Given that today is the last day of June, I intended to have a “month in review” post today. I also intended to work on before this morning, but for a variety of reasons I just didn’t get to it. So when I got up today, the post was my number one priority.
However, it wasn’t coming together. I’ve been tired for the past few days, and I’m feeling a little sluggish. I just wasn’t getting “in the zone”. So after about an hour of drafting and redrafting, I decided to delay the June post until later this week, or maybe until next Sunday. Instead, I would finish one of the posts I outlined a few weeks back, one that I thought would be a little easier to write.
It wasn’t. I spent about half an hour trying to finish the post, but wasn’t feeling this one any more than I was feeling the month in review. At this point, I started getting frustrated, because normally I’m able to push through difficulties and get the job done. On the other hand, I wasn’t happy with what I was writing, and didn’t want to publish a post that I didn’t think was my best work. So I decided to give it one more try.
My third attempt at today’s post was a partially drafted discussion of the importance of examining our motivation. Since I started the post several weeks ago, I first skimmed what I already had. One lined jumped out at me: “Sometimes you need to ask yourself if you’re doing this because you want to, or because you have to, or because you think you have to”.
There’s something very odd about feeling nailed by my own words. I like working, I like being productive, and I pride myself on taking care of business. I’m also proud of this blog and of the content I post. On the other hand, I’m an advocate of self care and balance, and I’m usually pretty good about those things. This morning, though, I forgot about that for a while.
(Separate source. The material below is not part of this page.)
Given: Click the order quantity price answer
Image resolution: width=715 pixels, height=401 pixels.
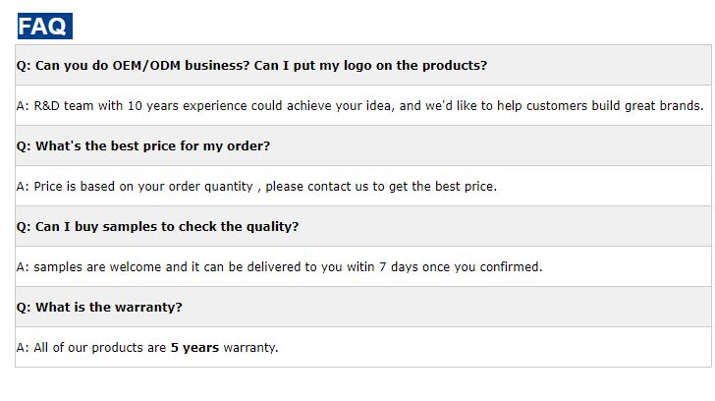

Today, I don’t want to struggle with writing a post that isn’t coming naturally. I don’t want to spend hours treating my blog like a chore instead of something that I love doing. I don’t want to spend hours working on it, period. I’m not feeling it today, and that’s ok. I’m in the mood to read posts rather than write them. I want to keep binge watching The Good Wife, and listening to A Trick of Light. In other words, I want to give myself a break.
And suddenly, writing today’s post became easy, because I realized that all I want to do is share a message that’s very simple, but bears repeating: Give yourself a break. Manage your own expectations. Don’t be your own worst critic, and don’t feel guilty about taking time for yourself and doing what’s right for you. There will be many, many days when it’s hard to find time to decompress, so take advantage of the chances you get. And it’s completely ok to create them. You’re doing great, so don’t let anyone (including yourself) tell you otherwise.
How do you avoid putting pressure on yourself? What are your favorite ways to unwind?